Artificial intelligence (AI) is likely to widen inequalities in the world if its development is not well monitored. That’s why access to this technology should become a new fundamental right, experts at the World Economic Forum (WEF) said here Tuesday in Davos.
These specialists were part of a panel on the “fourth industrial revolution,” which they associate with the democratization of artificial intelligence.
Marc Benioff, President and CEO of Salesforce Cloud Enterprise, called for caution in developing AI.
“The fourth industrial revolution is an extraordinary historical moment,” he said. “[It] holds great promise for creating new jobs, new ways to cure illnesses and alleviating suffering. On the other hand, there is a risk that it worsens economic, racial, environmental and gender inequalities. We risk a new technological division between those who have access to AI and those who do not.”
This San Francisco-based business executive in the heart of Silicon Valley regularly speaks about inequities in technologically advanced companies. He has campaigned in the last months for Proposition C, a bill to raise taxes for large companies in San Francisco to support the growing number of homeless in the city of California. The law was passed in November following a referendum.
“Today, only a few countries and a few companies have access to the best AI in the world,” he says. And those who own it will be smarter, healthier, richer and, of course, their armed forces will be significantly more advanced. ”
Benioff believes that world leaders have a duty to think and reflect on AI: “What are we doing to make these technologies truly accessible to everyone? Those who do not have an AI will be less educated, weaker, poorer and sicker. We have to wonder if this is the kind of world we want to live in. ”
I sincerely believe that AI will be a new fundamental right. Every person and every country must have access to this crucial new technology.
Marc Benioff, Salesforce President and CEO
A global reflection
Marc Benioff made these declarations at the GEF launch of a center for the fourth industrial revolution in Colombia. This is in addition to similar groups in the United States, China, India and Japan.
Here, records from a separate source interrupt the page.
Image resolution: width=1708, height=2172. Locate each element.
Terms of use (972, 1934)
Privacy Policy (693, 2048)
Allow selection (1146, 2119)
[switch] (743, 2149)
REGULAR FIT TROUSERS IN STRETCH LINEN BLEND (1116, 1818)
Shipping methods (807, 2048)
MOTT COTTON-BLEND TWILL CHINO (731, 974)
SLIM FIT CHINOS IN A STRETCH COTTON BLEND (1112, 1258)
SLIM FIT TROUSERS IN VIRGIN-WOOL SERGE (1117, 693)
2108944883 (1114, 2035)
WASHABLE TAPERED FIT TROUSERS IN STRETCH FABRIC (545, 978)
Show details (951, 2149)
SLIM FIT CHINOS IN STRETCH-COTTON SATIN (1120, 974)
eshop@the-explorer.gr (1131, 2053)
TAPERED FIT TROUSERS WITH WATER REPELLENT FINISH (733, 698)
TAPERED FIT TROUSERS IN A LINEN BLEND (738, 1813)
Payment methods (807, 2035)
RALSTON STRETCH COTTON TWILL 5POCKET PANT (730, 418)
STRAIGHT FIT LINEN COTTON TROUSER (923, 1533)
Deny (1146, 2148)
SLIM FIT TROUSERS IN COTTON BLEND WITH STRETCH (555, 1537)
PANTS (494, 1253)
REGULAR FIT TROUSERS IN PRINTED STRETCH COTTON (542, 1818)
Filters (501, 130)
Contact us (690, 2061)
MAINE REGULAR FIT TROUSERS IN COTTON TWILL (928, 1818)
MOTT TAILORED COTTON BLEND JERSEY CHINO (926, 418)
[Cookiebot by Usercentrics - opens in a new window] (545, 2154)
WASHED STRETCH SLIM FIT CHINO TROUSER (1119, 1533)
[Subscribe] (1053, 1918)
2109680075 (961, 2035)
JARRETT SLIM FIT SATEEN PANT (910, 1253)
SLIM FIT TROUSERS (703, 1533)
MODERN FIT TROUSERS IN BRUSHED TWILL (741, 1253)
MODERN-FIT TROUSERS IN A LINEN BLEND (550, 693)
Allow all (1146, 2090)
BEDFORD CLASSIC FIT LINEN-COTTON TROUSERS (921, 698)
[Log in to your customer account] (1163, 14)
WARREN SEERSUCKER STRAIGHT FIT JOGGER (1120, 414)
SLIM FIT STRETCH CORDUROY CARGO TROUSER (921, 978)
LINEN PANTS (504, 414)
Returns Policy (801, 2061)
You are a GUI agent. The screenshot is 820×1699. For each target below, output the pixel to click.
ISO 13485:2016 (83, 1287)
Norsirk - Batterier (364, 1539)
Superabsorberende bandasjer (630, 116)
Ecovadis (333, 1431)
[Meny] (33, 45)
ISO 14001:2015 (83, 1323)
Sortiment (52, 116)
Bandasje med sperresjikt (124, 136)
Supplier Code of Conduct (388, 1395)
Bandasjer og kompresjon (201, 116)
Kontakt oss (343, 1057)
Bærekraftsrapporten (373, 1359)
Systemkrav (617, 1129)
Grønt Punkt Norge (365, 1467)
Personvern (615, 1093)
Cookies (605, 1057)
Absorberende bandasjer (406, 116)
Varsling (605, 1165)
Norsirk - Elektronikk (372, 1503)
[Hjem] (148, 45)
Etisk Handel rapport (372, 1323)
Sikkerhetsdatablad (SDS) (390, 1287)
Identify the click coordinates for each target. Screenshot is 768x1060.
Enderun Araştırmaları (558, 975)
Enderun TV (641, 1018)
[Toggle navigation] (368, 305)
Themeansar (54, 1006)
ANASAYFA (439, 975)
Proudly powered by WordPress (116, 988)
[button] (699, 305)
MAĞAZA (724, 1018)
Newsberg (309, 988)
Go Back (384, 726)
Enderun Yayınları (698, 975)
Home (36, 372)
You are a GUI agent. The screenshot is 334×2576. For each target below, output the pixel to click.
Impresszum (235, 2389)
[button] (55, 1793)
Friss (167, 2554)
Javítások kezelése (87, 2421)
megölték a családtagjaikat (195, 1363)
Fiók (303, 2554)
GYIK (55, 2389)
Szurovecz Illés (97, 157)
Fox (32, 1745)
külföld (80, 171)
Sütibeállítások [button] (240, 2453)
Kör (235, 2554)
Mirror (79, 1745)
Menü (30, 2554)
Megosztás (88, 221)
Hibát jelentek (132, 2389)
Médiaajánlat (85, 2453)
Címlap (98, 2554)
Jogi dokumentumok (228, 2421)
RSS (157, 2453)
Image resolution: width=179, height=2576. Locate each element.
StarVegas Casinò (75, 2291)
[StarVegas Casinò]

These centers should serve to reflect on the positive and negative consequences of the development of emerging technologies and possible international policies. The GEF hopes that the establishment of such centers in different parts of the world will contribute to further democratize these technologies and to accommodate a wide variety of perspectives.
“We need to recognize that attitudes and visions for AI can differ across countries and regions, and we need to find a way to work together,” said Kai-Fu Lee, Chair of the Global Council on AI. GEF. “A catch-all approach just will not work,” he says.